What the task asks >>
Decide whether each statement agrees with the passage on Piranesi's etchings of Rome: (a) The Vedute di Roma were made over a span that ended with Piranesi's death. (b) Piranesi was the first artist to support himself by etching the sights. (c) Piranesi's technique was closer to a topographer's than to a painter's. Answer yes or no for each, quoting the words of the passage that decide it.

Page >>
"""

Ancient Rome was built nearly 2,000 years ago, but some might say that it didn't reach its apotheosis until much, much later. The perfection of the imperial city was all very well, this argument would run, but it wasn't until centuries of weather and plunder had turned it into a vast, tree-snarled ruin, a stage on which Reason and Nature were locked in silent combat, that the place came into its own. And where would the speaker have got these ideas? Almost certainly from the work of Giovanni Battista Piranesi, whose Vedute di Roma, a series of 135 etchings made between 1748 and his death 30 years later, are the ultimate expression of Romantic decay. Piranesi wasn't the first or the only artist to support himself by etching the sights (vedute, literally "views", were the postcards of the 18th century), but in his perseverance he turned a minor art into a major one. Whereas the veduta journeymen produced dutifully accurate scenes with all the atmosphere of architectural models, Piranesi's have a dark and unforgettable presence. Temple, villa and victory arch don't take their place in bland vistas, but loom disconcertingly like immense stone ghosts. Aware of the soul of buildings as well as their proportions, Piranesi can make a black window in a white wall seem on the verge of disclosing some final, wind-hardened truth. Above all, every etched line, whether describing column, creeper or goat, is animated by the same dancing force. With a technique closer to that of painter than topographer, Piranesi doesn't record facts, but creates a world.

"""

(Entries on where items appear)
"""

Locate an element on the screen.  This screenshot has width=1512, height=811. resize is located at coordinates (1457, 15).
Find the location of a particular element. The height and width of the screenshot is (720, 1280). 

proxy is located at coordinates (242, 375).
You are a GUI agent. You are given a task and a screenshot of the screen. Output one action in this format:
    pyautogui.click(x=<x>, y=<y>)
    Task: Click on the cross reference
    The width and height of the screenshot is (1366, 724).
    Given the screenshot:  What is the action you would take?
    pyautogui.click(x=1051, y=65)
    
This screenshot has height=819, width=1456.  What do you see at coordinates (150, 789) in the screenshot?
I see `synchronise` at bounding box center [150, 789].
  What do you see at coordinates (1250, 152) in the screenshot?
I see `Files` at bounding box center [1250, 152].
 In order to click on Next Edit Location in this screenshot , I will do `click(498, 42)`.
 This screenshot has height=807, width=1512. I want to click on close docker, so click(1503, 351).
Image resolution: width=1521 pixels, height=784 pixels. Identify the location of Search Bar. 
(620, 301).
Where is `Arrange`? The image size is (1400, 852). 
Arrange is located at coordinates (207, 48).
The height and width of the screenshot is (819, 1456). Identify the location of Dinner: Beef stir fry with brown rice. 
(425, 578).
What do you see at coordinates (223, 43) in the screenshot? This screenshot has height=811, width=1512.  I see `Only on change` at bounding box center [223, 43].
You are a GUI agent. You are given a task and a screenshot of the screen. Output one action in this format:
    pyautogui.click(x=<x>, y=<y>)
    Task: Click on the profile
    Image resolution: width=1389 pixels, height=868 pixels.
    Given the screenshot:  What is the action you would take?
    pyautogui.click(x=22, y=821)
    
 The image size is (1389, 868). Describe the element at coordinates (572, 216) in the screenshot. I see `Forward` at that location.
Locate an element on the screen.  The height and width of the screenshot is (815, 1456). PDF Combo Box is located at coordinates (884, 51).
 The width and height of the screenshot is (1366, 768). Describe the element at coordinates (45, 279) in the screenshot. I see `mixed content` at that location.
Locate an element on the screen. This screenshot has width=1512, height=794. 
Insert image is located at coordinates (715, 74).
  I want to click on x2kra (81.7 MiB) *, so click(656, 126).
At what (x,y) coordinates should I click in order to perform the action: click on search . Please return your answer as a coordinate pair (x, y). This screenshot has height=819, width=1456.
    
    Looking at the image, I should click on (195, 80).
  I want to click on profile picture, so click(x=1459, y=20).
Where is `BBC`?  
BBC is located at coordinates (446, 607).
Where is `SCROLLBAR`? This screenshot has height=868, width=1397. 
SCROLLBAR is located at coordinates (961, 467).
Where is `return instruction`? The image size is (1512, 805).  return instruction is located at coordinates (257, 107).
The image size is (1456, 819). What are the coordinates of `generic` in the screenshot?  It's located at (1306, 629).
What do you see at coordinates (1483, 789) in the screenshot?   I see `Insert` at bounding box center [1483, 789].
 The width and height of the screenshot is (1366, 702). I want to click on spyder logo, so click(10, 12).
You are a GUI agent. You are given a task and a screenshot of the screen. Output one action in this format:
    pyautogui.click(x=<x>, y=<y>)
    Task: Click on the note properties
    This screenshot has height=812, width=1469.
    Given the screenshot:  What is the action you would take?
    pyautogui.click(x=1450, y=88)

"""

Problem solution >>
(a) Yes: "a series of 135 etchings made between 1748 and his death 30 years later"
(b) No: "Piranesi wasn't the first or the only artist to support himself by etching the sights"
(c) No: "With a technique closer to that of painter than topographer"